▸ **GIVEN EXERCISE 1**: Quote the forum thread about seeing the movie in 3D, starting at "Correction: More like" and ending at "into the distance...".
▸ **GIVEN EXERCISE 2**: Extend the forum thread about seeing the movie in 3D from the point where it stops.

▸ **TEXT BLOCK**:
<<<<
I'll see it just cause I loved it as a kid I could give a shit less that its in 3d


----------



## Olaunn (Sep 27, 2011)

StonedWerewolf said:


> I'll see it just cause I loved it as a kid I could give a shit less that its in 3d



 Whaa? How could you say that? It feels like...BEING THERE maaan.


----------



## Melkor (Sep 27, 2011)

Antonin Scalia said:


> I'd rather shove a spoon up my ass instead of watching it.


 
But you can do that anytime, this movie Is only going to be in theatres for a few weeks-- btw 3D is terrible IMO it hurts my eyes and the movies sort of hard to watch


----------



## Olaunn (Sep 27, 2011)

Melkor said:


> But you can do that anytime, *this movie Is only going to be in theatres for a few weeks*-- btw 3D is terrible IMO it hurts my eyes and the movies sort of hard to watch



 Correction: More like a few days, so if anyone wants to see it, you better hurry and get off your arse because all that catchy Elton John jungle music is starting to fade off into the distance...


----------



## Rex Aeterna (Oct 2, 2011)
>>>>
Entries on locating words and elements:
<<<<
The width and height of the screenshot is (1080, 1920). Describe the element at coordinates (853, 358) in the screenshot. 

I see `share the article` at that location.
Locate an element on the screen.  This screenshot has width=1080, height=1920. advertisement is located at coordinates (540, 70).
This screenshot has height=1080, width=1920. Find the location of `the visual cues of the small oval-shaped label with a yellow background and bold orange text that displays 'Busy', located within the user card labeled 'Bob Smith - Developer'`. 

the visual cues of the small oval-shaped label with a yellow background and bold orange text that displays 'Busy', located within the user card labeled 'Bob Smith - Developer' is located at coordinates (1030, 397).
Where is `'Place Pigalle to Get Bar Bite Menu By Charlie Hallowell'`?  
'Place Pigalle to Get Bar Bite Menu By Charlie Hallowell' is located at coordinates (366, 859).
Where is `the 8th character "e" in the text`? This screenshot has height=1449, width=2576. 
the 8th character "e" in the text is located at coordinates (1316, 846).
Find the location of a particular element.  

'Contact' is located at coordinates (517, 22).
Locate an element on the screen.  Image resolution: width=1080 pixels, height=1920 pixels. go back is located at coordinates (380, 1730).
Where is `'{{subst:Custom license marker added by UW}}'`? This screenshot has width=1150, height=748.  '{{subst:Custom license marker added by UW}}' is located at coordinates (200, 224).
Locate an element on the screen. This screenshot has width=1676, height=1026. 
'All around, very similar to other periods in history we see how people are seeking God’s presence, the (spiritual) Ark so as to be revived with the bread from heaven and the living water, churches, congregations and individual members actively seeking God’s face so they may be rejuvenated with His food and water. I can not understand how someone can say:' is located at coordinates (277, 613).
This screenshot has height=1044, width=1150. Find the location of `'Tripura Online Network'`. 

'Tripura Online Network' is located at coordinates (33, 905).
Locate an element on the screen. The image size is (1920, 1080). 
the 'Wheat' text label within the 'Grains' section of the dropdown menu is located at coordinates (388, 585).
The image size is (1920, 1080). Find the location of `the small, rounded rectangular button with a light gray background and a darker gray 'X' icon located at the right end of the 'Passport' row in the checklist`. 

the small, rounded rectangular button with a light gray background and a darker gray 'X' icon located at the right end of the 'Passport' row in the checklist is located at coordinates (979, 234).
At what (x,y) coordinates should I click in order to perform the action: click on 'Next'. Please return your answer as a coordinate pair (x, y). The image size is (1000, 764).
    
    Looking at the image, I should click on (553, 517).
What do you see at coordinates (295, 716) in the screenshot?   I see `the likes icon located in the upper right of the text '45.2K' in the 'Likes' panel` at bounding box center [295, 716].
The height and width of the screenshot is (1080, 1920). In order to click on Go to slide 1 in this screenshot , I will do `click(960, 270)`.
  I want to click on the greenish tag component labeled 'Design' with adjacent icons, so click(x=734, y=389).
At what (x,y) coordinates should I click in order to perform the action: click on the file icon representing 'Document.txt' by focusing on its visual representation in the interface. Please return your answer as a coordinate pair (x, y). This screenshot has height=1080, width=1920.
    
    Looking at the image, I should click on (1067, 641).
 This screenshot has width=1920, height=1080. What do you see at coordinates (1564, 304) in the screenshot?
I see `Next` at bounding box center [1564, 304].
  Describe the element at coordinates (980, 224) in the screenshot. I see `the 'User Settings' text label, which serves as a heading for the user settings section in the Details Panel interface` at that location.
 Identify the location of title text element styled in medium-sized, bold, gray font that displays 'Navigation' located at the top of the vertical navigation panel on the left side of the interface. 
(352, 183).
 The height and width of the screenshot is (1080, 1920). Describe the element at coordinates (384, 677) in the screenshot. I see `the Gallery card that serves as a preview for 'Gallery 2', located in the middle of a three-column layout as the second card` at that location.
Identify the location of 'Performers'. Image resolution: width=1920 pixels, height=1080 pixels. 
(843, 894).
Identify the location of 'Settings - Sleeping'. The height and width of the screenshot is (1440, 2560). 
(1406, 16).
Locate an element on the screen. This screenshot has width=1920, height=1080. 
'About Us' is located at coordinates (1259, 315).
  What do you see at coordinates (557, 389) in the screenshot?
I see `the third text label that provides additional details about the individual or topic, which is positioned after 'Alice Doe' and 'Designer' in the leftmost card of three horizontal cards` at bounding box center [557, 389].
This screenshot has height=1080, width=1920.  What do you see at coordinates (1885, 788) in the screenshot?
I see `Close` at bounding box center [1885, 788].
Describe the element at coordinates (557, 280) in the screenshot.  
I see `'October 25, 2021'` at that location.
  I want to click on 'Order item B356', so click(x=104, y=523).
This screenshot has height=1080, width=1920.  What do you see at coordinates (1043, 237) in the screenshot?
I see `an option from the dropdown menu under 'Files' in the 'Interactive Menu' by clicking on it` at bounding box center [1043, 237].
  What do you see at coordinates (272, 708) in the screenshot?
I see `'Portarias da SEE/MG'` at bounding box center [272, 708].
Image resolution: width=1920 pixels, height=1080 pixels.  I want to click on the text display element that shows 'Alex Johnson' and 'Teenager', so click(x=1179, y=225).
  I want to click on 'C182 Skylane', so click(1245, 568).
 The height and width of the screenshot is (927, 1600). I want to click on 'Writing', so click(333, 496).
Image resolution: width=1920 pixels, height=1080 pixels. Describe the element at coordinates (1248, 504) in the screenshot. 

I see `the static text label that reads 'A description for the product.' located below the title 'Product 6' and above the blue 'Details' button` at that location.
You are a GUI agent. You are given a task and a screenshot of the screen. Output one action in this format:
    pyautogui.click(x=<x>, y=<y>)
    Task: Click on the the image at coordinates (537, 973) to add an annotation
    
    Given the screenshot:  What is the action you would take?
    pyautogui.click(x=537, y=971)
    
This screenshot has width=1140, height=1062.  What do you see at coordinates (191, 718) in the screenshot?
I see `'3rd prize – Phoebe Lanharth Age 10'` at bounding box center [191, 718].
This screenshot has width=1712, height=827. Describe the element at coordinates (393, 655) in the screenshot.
>>>>
▸ **OUTPUT 1**:
Correction: More like a few days, so if anyone wants to see it, you better hurry and get off your arse because all that catchy Elton John jungle music is starting to fade off into the distance...

▸ **OUTPUT 2**:
i didn't see it. i wanted to cause i love The lion King and it had one of the best soundtracks around but i gotten busy and forgot . it's still one of my favorite all time disney movie and when disney use to be good and innocent with wonderful family movies. i think they re-released it to milk some money out of fans. i heard also, they did it cause another lion king is in the making so i hope it's finally the 3rd sequal to 1&2. i also loved the 2nd one a lot. i was also very fond of little Kiara cute singing voice. some reason i loved the tonality of her voice. the first lion king album also is extremely well mastered as well. the second album was well mastered but not same level as the first one but still very enjoyable.


----------



## Lunar (Oct 2, 2011)

I'm gonna see it, when I'm not broke as fuck.  I managed to see the Lion King on Broadway, I'm not missing this.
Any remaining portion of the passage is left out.